> **What to produce**
Every record, from first to last, should be written out again exactly.

______

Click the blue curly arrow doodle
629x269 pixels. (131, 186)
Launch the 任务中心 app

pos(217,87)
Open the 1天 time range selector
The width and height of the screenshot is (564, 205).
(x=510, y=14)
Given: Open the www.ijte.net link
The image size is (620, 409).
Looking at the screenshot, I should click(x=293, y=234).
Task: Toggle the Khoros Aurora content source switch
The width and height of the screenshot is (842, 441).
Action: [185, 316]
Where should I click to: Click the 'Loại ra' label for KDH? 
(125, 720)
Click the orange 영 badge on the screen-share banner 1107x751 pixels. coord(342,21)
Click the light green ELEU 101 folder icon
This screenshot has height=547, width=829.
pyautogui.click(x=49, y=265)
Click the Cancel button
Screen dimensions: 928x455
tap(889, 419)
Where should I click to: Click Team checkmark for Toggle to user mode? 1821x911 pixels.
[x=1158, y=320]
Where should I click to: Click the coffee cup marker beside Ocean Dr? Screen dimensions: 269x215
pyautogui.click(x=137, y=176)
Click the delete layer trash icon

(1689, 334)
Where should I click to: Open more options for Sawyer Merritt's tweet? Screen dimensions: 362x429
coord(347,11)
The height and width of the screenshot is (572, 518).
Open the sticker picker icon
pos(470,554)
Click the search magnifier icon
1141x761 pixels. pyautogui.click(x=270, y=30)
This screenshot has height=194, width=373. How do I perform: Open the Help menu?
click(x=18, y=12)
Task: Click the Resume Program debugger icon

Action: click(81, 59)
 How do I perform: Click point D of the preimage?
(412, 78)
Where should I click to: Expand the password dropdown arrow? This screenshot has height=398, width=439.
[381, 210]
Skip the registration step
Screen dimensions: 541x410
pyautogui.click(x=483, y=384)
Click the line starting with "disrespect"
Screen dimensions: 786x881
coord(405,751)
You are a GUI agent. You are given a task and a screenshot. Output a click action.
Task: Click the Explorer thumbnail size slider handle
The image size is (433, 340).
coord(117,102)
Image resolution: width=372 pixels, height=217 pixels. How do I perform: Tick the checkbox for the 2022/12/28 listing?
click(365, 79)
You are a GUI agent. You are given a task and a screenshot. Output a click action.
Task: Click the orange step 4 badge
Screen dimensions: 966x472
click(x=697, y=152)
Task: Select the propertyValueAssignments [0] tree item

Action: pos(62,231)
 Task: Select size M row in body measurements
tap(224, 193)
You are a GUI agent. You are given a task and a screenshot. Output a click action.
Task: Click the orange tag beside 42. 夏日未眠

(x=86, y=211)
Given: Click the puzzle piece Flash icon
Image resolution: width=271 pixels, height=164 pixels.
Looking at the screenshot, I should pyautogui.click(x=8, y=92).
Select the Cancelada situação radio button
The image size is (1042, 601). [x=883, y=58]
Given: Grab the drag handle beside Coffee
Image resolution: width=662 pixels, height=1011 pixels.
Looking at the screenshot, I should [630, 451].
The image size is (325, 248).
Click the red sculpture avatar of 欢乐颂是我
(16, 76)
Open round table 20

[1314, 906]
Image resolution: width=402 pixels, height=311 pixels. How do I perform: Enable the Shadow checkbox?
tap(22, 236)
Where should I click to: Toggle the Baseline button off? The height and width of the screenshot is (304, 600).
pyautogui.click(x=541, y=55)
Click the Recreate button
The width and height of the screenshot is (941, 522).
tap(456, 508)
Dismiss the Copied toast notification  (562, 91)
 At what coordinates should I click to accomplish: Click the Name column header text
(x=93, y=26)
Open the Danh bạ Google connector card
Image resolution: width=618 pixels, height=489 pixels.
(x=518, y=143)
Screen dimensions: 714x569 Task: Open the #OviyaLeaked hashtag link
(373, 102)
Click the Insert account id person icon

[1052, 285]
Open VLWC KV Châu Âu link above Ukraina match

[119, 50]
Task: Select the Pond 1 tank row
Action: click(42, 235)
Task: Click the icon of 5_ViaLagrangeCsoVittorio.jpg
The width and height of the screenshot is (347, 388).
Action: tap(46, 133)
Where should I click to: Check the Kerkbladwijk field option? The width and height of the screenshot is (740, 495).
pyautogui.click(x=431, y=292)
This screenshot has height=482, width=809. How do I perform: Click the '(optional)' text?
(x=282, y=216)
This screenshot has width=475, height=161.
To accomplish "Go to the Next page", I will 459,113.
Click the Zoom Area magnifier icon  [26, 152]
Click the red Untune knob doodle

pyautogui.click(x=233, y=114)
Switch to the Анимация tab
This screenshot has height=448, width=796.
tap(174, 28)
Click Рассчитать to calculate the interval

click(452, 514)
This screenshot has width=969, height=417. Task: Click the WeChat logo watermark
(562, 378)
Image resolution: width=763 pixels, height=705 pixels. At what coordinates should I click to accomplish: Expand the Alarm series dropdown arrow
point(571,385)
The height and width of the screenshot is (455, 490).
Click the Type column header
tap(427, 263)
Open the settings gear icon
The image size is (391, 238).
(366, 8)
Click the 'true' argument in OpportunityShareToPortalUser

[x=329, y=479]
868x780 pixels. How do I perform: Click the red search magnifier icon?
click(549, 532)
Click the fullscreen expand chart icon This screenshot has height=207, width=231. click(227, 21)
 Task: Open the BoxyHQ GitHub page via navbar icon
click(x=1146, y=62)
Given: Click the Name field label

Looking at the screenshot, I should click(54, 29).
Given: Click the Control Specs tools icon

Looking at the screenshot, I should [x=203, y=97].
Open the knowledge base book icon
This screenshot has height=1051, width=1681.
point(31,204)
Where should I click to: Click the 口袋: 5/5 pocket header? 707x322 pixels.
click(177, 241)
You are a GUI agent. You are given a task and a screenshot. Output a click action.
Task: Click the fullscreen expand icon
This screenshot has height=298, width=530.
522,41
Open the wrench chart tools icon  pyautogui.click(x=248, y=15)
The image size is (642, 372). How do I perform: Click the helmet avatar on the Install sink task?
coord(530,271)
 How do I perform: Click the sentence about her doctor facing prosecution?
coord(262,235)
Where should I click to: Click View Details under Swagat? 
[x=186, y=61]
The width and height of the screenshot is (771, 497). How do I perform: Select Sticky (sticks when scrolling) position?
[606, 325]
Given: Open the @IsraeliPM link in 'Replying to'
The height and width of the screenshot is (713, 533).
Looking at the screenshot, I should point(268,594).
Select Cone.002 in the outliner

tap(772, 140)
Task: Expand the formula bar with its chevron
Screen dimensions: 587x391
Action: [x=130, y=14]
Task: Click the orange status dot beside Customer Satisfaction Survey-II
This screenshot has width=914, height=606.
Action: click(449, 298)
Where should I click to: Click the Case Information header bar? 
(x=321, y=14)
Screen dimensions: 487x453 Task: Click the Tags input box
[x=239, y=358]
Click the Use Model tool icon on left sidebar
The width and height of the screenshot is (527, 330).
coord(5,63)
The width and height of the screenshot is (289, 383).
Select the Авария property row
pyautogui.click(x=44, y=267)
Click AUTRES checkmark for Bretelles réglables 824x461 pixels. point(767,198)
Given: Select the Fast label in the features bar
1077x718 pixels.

______

> **Answer box**
Click the blue curly arrow doodle
629x269 pixels. (131, 186)
Launch the 任务中心 app

pos(217,87)
Open the 1天 time range selector
The width and height of the screenshot is (564, 205).
(x=510, y=14)
Given: Open the www.ijte.net link
The image size is (620, 409).
Looking at the screenshot, I should click(x=293, y=234).
Task: Toggle the Khoros Aurora content source switch
The width and height of the screenshot is (842, 441).
Action: [185, 316]
Where should I click to: Click the 'Loại ra' label for KDH? 
(125, 720)
Click the orange 영 badge on the screen-share banner 1107x751 pixels. coord(342,21)
Click the light green ELEU 101 folder icon
This screenshot has height=547, width=829.
pyautogui.click(x=49, y=265)
Click the Cancel button
Screen dimensions: 928x455
tap(889, 419)
Where should I click to: Click Team checkmark for Toggle to user mode? 1821x911 pixels.
[x=1158, y=320]
Where should I click to: Click the coffee cup marker beside Ocean Dr? Screen dimensions: 269x215
pyautogui.click(x=137, y=176)
Click the delete layer trash icon

(1689, 334)
Where should I click to: Open more options for Sawyer Merritt's tweet? Screen dimensions: 362x429
coord(347,11)
The height and width of the screenshot is (572, 518).
Open the sticker picker icon
pos(470,554)
Click the search magnifier icon
1141x761 pixels. pyautogui.click(x=270, y=30)
This screenshot has height=194, width=373. How do I perform: Open the Help menu?
click(x=18, y=12)
Task: Click the Resume Program debugger icon

Action: click(81, 59)
 How do I perform: Click point D of the preimage?
(412, 78)
Where should I click to: Expand the password dropdown arrow? This screenshot has height=398, width=439.
[381, 210]
Skip the registration step
Screen dimensions: 541x410
pyautogui.click(x=483, y=384)
Click the line starting with "disrespect"
Screen dimensions: 786x881
coord(405,751)
You are a GUI agent. You are given a task and a screenshot. Output a click action.
Task: Click the Explorer thumbnail size slider handle
The image size is (433, 340).
coord(117,102)
Image resolution: width=372 pixels, height=217 pixels. How do I perform: Tick the checkbox for the 2022/12/28 listing?
click(365, 79)
You are a GUI agent. You are given a task and a screenshot. Output a click action.
Task: Click the orange step 4 badge
Screen dimensions: 966x472
click(x=697, y=152)
Task: Select the propertyValueAssignments [0] tree item

Action: pos(62,231)
 Task: Select size M row in body measurements
tap(224, 193)
You are a GUI agent. You are given a task and a screenshot. Output a click action.
Task: Click the orange tag beside 42. 夏日未眠

(x=86, y=211)
Given: Click the puzzle piece Flash icon
Image resolution: width=271 pixels, height=164 pixels.
Looking at the screenshot, I should pyautogui.click(x=8, y=92).
Select the Cancelada situação radio button
The image size is (1042, 601). [x=883, y=58]
Given: Grab the drag handle beside Coffee
Image resolution: width=662 pixels, height=1011 pixels.
Looking at the screenshot, I should [630, 451].
The image size is (325, 248).
Click the red sculpture avatar of 欢乐颂是我
(16, 76)
Open round table 20

[1314, 906]
Image resolution: width=402 pixels, height=311 pixels. How do I perform: Enable the Shadow checkbox?
tap(22, 236)
Where should I click to: Toggle the Baseline button off? The height and width of the screenshot is (304, 600).
pyautogui.click(x=541, y=55)
Click the Recreate button
The width and height of the screenshot is (941, 522).
tap(456, 508)
Dismiss the Copied toast notification  (562, 91)
 At what coordinates should I click to accomplish: Click the Name column header text
(x=93, y=26)
Open the Danh bạ Google connector card
Image resolution: width=618 pixels, height=489 pixels.
(x=518, y=143)
Screen dimensions: 714x569 Task: Open the #OviyaLeaked hashtag link
(373, 102)
Click the Insert account id person icon

[1052, 285]
Open VLWC KV Châu Âu link above Ukraina match

[119, 50]
Task: Select the Pond 1 tank row
Action: click(42, 235)
Task: Click the icon of 5_ViaLagrangeCsoVittorio.jpg
The width and height of the screenshot is (347, 388).
Action: tap(46, 133)
Where should I click to: Check the Kerkbladwijk field option? The width and height of the screenshot is (740, 495).
pyautogui.click(x=431, y=292)
This screenshot has height=482, width=809. How do I perform: Click the '(optional)' text?
(x=282, y=216)
This screenshot has width=475, height=161.
To accomplish "Go to the Next page", I will 459,113.
Click the Zoom Area magnifier icon  [26, 152]
Click the red Untune knob doodle

pyautogui.click(x=233, y=114)
Switch to the Анимация tab
This screenshot has height=448, width=796.
tap(174, 28)
Click Рассчитать to calculate the interval

click(452, 514)
This screenshot has width=969, height=417. Task: Click the WeChat logo watermark
(562, 378)
Image resolution: width=763 pixels, height=705 pixels. At what coordinates should I click to accomplish: Expand the Alarm series dropdown arrow
point(571,385)
The height and width of the screenshot is (455, 490).
Click the Type column header
tap(427, 263)
Open the settings gear icon
The image size is (391, 238).
(366, 8)
Click the 'true' argument in OpportunityShareToPortalUser

[x=329, y=479]
868x780 pixels. How do I perform: Click the red search magnifier icon?
click(549, 532)
Click the fullscreen expand chart icon This screenshot has height=207, width=231. click(227, 21)
 Task: Open the BoxyHQ GitHub page via navbar icon
click(x=1146, y=62)
Given: Click the Name field label

Looking at the screenshot, I should click(54, 29).
Given: Click the Control Specs tools icon

Looking at the screenshot, I should [x=203, y=97].
Open the knowledge base book icon
This screenshot has height=1051, width=1681.
point(31,204)
Where should I click to: Click the 口袋: 5/5 pocket header? 707x322 pixels.
click(177, 241)
You are a GUI agent. You are given a task and a screenshot. Output a click action.
Task: Click the fullscreen expand icon
This screenshot has height=298, width=530.
522,41
Open the wrench chart tools icon  pyautogui.click(x=248, y=15)
The image size is (642, 372). How do I perform: Click the helmet avatar on the Install sink task?
coord(530,271)
 How do I perform: Click the sentence about her doctor facing prosecution?
coord(262,235)
Where should I click to: Click View Details under Swagat? 
[x=186, y=61]
The width and height of the screenshot is (771, 497). How do I perform: Select Sticky (sticks when scrolling) position?
[606, 325]
Given: Open the @IsraeliPM link in 'Replying to'
The height and width of the screenshot is (713, 533).
Looking at the screenshot, I should point(268,594).
Select Cone.002 in the outliner

tap(772, 140)
Task: Expand the formula bar with its chevron
Screen dimensions: 587x391
Action: [x=130, y=14]
Task: Click the orange status dot beside Customer Satisfaction Survey-II
This screenshot has width=914, height=606.
Action: click(449, 298)
Where should I click to: Click the Case Information header bar? 
(x=321, y=14)
Screen dimensions: 487x453 Task: Click the Tags input box
[x=239, y=358]
Click the Use Model tool icon on left sidebar
The width and height of the screenshot is (527, 330).
coord(5,63)
The width and height of the screenshot is (289, 383).
Select the Авария property row
pyautogui.click(x=44, y=267)
Click AUTRES checkmark for Bretelles réglables 824x461 pixels. point(767,198)
Given: Select the Fast label in the features bar
1077x718 pixels.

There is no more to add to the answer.